Rewrite the records below, changing every "pixels" to "px" and leaving everything else as it is. Omit the pictures from your answer.

── Data extract ──

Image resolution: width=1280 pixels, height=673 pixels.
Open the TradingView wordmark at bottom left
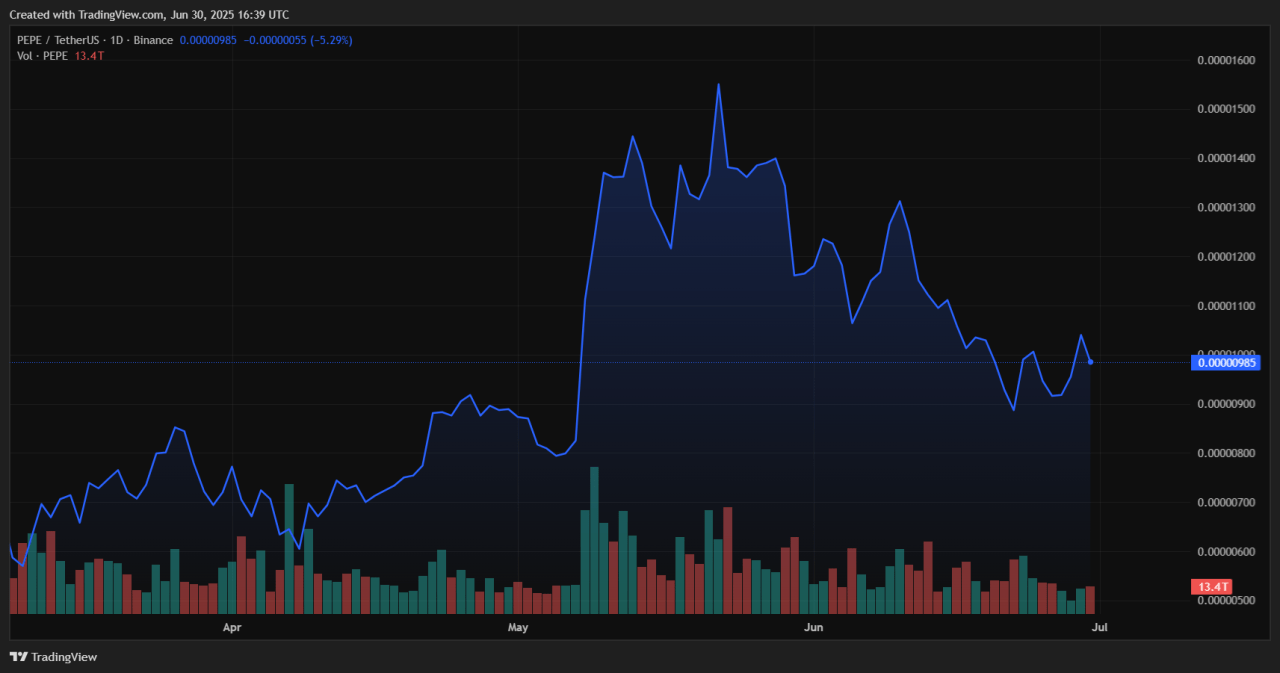(64, 657)
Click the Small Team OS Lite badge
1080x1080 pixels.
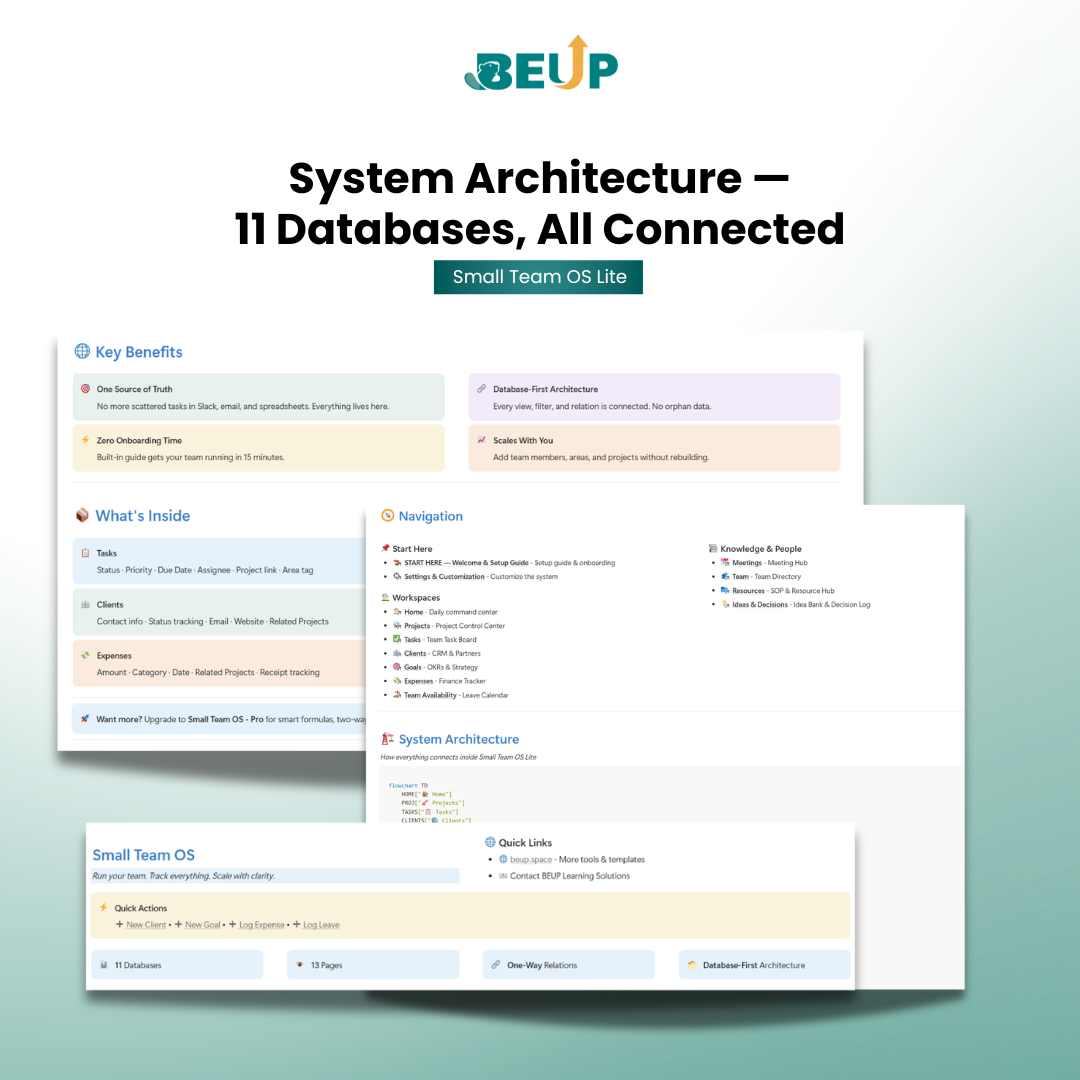[x=538, y=277]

───

Task result:
Image resolution: width=1280 px, height=673 px.
Open the TradingView wordmark at bottom left
(64, 657)
Click the Small Team OS Lite badge
1080x1080 px.
[x=538, y=277]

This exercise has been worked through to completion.